Lawyers for influential members of Montreal organized crime suspected of having been involved in the murder of gang leader Arsène Mompoint have failed in their attempt to limit the length of time during which police officers will be able to keep property seized from their clients.
Last December, Sûreté du Québec investigators, who are looking into the murder of Mompoint committed in Kanesatake on July 1, 2021, seized, in bulk, 32 cell phones, a hard drive, tablets, luxury watches and even firearms in three individuals whom the police link to the Montreal mafia, Pietro D’Adamo, Vito Salvaggio and Davide Barberio, and three others from gangs: Jean-Philippe Célestin, Dany Sprinces Cadet and Emmanuel Zéphir.
Following a search, the police can keep the seized property for at least three months. But if they want to extend the retention periods for seized property, they must then go to a judge.
However, the Prosecution requested last March for an additional period of one year, which is the maximum period for such a request, but the request was contested by the lawyers of the individuals targeted by the searches.
The Crown notably pleaded the complexity of the current investigation and the length and difficulties of the technological steps aimed at gaining access to the data contained in the phones.
For its part, the Defense said it feared that such a long extension of detention of seized property would be arbitrary, since investigators do not know if they will be able to open the still inaccessible phones, and that it would cause a spirit of complacency among investigators who would be less eager to complete their investigation.
By early April, data from half of the 32 seized phones had been successfully extracted by police.
In a decision rendered Tuesday, Judge Dennis Galiatsatos of the Court of Quebec granted the motion and authorized the detention of the property in question until March 7, 2025.
The magistrate concludes that the items seized are relevant to the investigation, that it is complex and that with 30 investigators assigned to the investigation, the police are showing that they are not dragging their feet.
“Given the number of devices analyzed and the volume of data, considerable time is required to analyze and cross-check it within the rest of the evidence.

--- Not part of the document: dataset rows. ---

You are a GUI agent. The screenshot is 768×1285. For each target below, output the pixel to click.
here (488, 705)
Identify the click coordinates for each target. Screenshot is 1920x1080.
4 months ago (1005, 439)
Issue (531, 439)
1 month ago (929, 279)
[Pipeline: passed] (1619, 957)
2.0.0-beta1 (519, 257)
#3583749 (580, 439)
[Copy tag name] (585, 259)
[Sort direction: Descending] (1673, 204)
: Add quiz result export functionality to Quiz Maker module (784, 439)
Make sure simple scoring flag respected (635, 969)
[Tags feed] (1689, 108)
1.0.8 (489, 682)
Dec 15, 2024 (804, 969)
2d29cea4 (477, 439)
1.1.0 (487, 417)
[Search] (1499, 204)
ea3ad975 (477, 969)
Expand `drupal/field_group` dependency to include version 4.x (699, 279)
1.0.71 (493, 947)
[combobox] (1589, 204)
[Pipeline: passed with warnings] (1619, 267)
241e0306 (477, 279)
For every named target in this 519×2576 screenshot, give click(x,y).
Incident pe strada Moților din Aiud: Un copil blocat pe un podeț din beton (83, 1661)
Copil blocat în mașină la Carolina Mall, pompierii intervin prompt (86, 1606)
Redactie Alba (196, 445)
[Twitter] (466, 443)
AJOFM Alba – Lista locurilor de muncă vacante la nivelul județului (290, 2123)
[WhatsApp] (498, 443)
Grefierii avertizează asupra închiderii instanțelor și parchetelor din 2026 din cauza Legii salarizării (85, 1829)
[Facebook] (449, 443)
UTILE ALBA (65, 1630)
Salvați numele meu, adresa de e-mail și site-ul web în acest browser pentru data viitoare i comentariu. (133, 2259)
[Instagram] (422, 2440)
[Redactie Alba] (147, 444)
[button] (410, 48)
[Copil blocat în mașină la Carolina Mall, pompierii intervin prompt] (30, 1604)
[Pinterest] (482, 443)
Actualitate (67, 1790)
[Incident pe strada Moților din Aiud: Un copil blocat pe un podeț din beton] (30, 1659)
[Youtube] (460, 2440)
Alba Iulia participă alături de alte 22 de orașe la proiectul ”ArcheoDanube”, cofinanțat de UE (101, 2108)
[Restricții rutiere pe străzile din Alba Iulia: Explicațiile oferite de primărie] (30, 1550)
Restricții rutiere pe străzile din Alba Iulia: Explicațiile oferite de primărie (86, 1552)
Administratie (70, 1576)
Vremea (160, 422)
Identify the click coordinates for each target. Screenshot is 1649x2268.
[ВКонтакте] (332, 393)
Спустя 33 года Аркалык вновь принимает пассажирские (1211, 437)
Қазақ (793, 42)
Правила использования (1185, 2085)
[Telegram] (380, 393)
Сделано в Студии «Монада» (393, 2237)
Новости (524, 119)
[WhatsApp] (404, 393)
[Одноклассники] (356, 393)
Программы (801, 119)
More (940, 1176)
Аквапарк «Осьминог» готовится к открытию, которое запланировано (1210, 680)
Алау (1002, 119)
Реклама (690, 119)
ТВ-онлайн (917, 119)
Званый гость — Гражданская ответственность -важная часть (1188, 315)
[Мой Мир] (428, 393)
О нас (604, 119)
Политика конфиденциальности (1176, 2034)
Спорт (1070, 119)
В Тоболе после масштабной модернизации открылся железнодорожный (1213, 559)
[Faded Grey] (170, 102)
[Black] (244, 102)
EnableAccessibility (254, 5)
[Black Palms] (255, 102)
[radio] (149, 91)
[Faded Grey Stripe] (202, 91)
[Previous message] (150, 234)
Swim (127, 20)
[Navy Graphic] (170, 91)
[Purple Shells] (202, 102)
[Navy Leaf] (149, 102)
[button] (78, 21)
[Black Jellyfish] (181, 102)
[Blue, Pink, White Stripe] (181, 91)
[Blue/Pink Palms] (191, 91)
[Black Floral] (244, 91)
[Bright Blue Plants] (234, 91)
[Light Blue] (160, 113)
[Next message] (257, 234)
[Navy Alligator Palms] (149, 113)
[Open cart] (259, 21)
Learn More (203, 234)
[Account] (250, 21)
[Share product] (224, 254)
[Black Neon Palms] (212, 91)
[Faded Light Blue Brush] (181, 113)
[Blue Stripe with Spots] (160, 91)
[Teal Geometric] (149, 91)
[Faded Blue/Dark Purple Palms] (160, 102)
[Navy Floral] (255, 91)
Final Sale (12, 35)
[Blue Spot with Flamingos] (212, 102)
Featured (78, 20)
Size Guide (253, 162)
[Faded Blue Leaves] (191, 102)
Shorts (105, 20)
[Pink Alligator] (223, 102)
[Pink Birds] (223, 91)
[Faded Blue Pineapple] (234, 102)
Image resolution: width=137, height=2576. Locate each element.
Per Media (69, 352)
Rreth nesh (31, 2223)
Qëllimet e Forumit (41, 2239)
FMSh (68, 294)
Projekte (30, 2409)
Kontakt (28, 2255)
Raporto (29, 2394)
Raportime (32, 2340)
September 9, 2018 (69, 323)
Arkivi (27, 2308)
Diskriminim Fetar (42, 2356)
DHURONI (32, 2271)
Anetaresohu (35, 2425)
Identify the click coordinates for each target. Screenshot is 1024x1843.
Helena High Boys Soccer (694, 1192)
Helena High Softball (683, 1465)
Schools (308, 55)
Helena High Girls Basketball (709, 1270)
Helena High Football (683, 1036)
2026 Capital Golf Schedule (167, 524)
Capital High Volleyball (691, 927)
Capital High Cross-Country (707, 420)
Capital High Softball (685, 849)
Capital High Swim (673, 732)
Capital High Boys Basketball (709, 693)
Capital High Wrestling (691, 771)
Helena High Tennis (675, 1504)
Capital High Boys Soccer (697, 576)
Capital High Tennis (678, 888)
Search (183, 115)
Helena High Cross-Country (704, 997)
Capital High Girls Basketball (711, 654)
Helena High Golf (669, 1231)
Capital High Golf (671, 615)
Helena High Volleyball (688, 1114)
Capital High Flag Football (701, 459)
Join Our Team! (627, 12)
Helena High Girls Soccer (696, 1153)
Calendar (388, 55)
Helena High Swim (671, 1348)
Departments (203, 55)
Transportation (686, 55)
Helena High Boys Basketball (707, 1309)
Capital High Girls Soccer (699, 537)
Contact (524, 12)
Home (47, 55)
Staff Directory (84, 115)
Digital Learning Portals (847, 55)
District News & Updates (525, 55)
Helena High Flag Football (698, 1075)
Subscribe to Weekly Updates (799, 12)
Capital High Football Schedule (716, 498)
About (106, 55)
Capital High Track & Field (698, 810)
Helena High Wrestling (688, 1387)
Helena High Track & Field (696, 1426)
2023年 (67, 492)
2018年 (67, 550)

According to the personal experience of (the investigator who testified), a single device can take about a month,” the judge wrote in his decision.
Even if the magistrate agrees with the Prosecution, he nevertheless criticizes it, saying that the evidence concerning the pending proceedings “leaves something to be desired”.
The judge would have liked an employee of the SQ Technology Module to have testified to obtain “informed answers about what remains to be done, what can still be done and what seems to be concretely impossible.”